EXERCISE: A complete transcription of the material, exact in every line, is what is wanted.

▼

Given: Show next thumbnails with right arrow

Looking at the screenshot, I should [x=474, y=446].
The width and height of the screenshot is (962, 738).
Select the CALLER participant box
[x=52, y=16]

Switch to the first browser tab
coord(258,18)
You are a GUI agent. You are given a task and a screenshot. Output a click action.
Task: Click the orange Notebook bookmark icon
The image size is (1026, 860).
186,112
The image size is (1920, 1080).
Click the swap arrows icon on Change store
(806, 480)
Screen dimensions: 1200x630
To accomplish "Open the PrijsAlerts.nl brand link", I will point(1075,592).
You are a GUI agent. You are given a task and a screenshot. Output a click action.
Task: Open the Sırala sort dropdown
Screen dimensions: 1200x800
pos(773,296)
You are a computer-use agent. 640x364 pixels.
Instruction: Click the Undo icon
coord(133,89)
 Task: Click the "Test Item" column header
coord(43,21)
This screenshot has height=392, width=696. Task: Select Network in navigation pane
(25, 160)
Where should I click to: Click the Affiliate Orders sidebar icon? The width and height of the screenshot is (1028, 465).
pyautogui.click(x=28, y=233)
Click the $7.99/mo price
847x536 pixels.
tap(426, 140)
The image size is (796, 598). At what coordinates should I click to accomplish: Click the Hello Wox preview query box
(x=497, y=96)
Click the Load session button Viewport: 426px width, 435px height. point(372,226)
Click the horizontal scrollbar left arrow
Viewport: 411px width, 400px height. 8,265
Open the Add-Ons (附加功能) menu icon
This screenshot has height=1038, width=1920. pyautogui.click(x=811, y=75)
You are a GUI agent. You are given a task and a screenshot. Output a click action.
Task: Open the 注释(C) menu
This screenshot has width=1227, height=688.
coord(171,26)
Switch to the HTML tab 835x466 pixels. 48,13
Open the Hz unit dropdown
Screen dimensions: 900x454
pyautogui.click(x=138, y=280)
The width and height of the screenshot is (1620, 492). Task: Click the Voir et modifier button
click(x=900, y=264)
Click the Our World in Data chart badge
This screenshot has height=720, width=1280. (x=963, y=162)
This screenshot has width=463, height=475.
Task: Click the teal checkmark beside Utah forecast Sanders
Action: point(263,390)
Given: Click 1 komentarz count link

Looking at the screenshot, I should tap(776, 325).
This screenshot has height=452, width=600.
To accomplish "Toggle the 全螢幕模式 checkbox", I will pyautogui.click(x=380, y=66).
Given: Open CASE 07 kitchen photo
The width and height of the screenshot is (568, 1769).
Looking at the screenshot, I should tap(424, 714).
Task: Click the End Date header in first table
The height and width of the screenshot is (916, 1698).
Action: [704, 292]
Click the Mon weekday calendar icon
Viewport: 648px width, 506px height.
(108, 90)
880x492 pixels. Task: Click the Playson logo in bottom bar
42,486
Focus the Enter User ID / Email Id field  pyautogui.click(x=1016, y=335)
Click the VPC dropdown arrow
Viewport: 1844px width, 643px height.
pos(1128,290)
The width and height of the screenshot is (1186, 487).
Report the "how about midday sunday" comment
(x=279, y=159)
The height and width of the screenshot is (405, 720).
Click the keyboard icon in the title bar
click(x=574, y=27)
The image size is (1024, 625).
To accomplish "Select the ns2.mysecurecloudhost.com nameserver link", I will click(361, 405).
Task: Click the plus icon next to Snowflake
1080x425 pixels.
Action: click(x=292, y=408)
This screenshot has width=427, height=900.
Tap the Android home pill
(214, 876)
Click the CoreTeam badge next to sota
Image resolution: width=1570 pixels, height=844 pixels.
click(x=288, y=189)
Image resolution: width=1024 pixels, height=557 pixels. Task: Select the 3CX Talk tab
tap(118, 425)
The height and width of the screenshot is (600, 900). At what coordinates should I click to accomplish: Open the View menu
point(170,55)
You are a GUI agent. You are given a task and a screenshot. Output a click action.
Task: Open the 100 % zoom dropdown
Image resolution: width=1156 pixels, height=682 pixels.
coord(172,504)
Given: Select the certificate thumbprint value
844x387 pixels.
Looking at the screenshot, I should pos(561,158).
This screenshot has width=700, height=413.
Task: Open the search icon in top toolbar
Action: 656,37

▲

EXPECTED ANSWER:
Given: Show next thumbnails with right arrow

Looking at the screenshot, I should [x=474, y=446].
The width and height of the screenshot is (962, 738).
Select the CALLER participant box
[x=52, y=16]

Switch to the first browser tab
coord(258,18)
You are a GUI agent. You are given a task and a screenshot. Output a click action.
Task: Click the orange Notebook bookmark icon
The image size is (1026, 860).
186,112
The image size is (1920, 1080).
Click the swap arrows icon on Change store
(806, 480)
Screen dimensions: 1200x630
To accomplish "Open the PrijsAlerts.nl brand link", I will point(1075,592).
You are a GUI agent. You are given a task and a screenshot. Output a click action.
Task: Open the Sırala sort dropdown
Screen dimensions: 1200x800
pos(773,296)
You are a computer-use agent. 640x364 pixels.
Instruction: Click the Undo icon
coord(133,89)
 Task: Click the "Test Item" column header
coord(43,21)
This screenshot has height=392, width=696. Task: Select Network in navigation pane
(25, 160)
Where should I click to: Click the Affiliate Orders sidebar icon? The width and height of the screenshot is (1028, 465).
pyautogui.click(x=28, y=233)
Click the $7.99/mo price
847x536 pixels.
tap(426, 140)
The image size is (796, 598). At what coordinates should I click to accomplish: Click the Hello Wox preview query box
(x=497, y=96)
Click the Load session button Viewport: 426px width, 435px height. point(372,226)
Click the horizontal scrollbar left arrow
Viewport: 411px width, 400px height. 8,265
Open the Add-Ons (附加功能) menu icon
This screenshot has height=1038, width=1920. pyautogui.click(x=811, y=75)
You are a GUI agent. You are given a task and a screenshot. Output a click action.
Task: Open the 注释(C) menu
This screenshot has width=1227, height=688.
coord(171,26)
Switch to the HTML tab 835x466 pixels. 48,13
Open the Hz unit dropdown
Screen dimensions: 900x454
pyautogui.click(x=138, y=280)
The width and height of the screenshot is (1620, 492). Task: Click the Voir et modifier button
click(x=900, y=264)
Click the Our World in Data chart badge
This screenshot has height=720, width=1280. (x=963, y=162)
This screenshot has width=463, height=475.
Task: Click the teal checkmark beside Utah forecast Sanders
Action: point(263,390)
Given: Click 1 komentarz count link

Looking at the screenshot, I should tap(776, 325).
This screenshot has height=452, width=600.
To accomplish "Toggle the 全螢幕模式 checkbox", I will pyautogui.click(x=380, y=66).
Given: Open CASE 07 kitchen photo
The width and height of the screenshot is (568, 1769).
Looking at the screenshot, I should tap(424, 714).
Task: Click the End Date header in first table
The height and width of the screenshot is (916, 1698).
Action: [704, 292]
Click the Mon weekday calendar icon
Viewport: 648px width, 506px height.
(108, 90)
880x492 pixels. Task: Click the Playson logo in bottom bar
42,486
Focus the Enter User ID / Email Id field  pyautogui.click(x=1016, y=335)
Click the VPC dropdown arrow
Viewport: 1844px width, 643px height.
pos(1128,290)
The width and height of the screenshot is (1186, 487).
Report the "how about midday sunday" comment
(x=279, y=159)
The height and width of the screenshot is (405, 720).
Click the keyboard icon in the title bar
click(x=574, y=27)
The image size is (1024, 625).
To accomplish "Select the ns2.mysecurecloudhost.com nameserver link", I will click(361, 405).
Task: Click the plus icon next to Snowflake
1080x425 pixels.
Action: click(x=292, y=408)
This screenshot has width=427, height=900.
Tap the Android home pill
(214, 876)
Click the CoreTeam badge next to sota
Image resolution: width=1570 pixels, height=844 pixels.
click(x=288, y=189)
Image resolution: width=1024 pixels, height=557 pixels. Task: Select the 3CX Talk tab
tap(118, 425)
The height and width of the screenshot is (600, 900). At what coordinates should I click to accomplish: Open the View menu
point(170,55)
You are a GUI agent. You are given a task and a screenshot. Output a click action.
Task: Open the 100 % zoom dropdown
Image resolution: width=1156 pixels, height=682 pixels.
coord(172,504)
Given: Select the certificate thumbprint value
844x387 pixels.
Looking at the screenshot, I should pos(561,158).
This screenshot has width=700, height=413.
Task: Open the search icon in top toolbar
Action: 656,37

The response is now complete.